(DOCUMENT SEGMENT):
★ ★ ★

Last month brought another round of cuts: In passing a farm bill, which includes federal nutrition programs, Congress approved $8 billion in cuts to SNAP over the next decade. Those savings will come from closing what many say had become a loophole for boosting SNAP benefits. Some states had determined that families who received assistance through the federal Low Income Home Energy Assistance Program, or LIHEAP, should automatically qualify for higher food stamp benefits. The idea, known as “heat and eat,” was sanctioned in 17 states. But in some cases, state social workers would sign up families for a nominal LIHEAP benefit—sometimes as low as $1—simply to give them additional food assistance. The compromise farm bill puts an end to that. Critics said “heat and eat” was akin to gaming the system, and even some poverty advocates found it hard to justify. “Congress did not intend for states to stretch the benefit rules this way,” Robert Greenstein, president of the left-leaning Center on Budget and Policy Priorities, told The Wall Street Journal in January, “and longstanding [food stamp] supporters like myself find it difficult to defend.”

Still, many anti-hunger advocates see the November stimulus cutoff and the farm bill changes to SNAP as a one-two punch amounting to $19 billion in cuts to the most widespread and most effective program in the country for addressing hunger. And they balk at the notion that reducing federal nutrition assistance will help encourage low-income people to become more financially independent. “That’s like saying the best way to reduce drought is to take away water,” says Joel Berg, the executive director of the New York City Coalition Against Hunger.

★ ★ ★

(RECORDED INFORMATION):
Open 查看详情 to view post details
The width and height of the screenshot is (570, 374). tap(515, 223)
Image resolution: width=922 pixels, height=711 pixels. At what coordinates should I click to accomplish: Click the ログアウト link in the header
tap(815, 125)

★ ★ ★

(PROBLEM SET):
1) According to the passage on SNAP cuts, in how many states was "heat and eat" sanctioned?
2) Carry on the passage on SNAP cuts from its final sentence.

(ANSWERS TO THE EXERCISES):
1) 17 states.

2)
Source: USDA Economic Research Service

As the conversation over hunger has heated up in Washington, a similar split has been playing out in the states. Last year Kansas and Oklahoma passed legislation requiring that able-bodied adults who receive SNAP benefits must find a job or enroll in job training—or lose their benefits. (Federal law limits benefits to three months for able-bodied out-of-work adults, but states can waive that limit during times of high unemployment. Until last year, such waivers were in place in 44 states.) In Kansas, the expiring waiver affected some 20,000 SNAP recipients, about 6 percent of the people in the state food stamps program. In January, Ohio enacted a similar work requirement, and Wisconsin will let its waiver lapse this summer.

But then there’s Arkansas. Along with a few other states, Arkansas has made a concerted effort to address its high rates of food insecurity, elevating the fight against hunger and actively working to help low-income people access government assistance programs. In 2010, after the national USDA rankings made it clear that the state’s hunger problems were getting worse, Gov. Mike Beebe launched the Arkansas No Kid Hungry Campaign, a partnership between the government, the Arkansas Hunger Relief Alliance (which includes all the food banks in the state) and Share Our Strength, a national organization focused on ending childhood hunger in America. “Hungry children have a tougher time learning, meaning that hunger threatens our biggest obligation as a state: the education of our children,” Beebe said in announcing the program.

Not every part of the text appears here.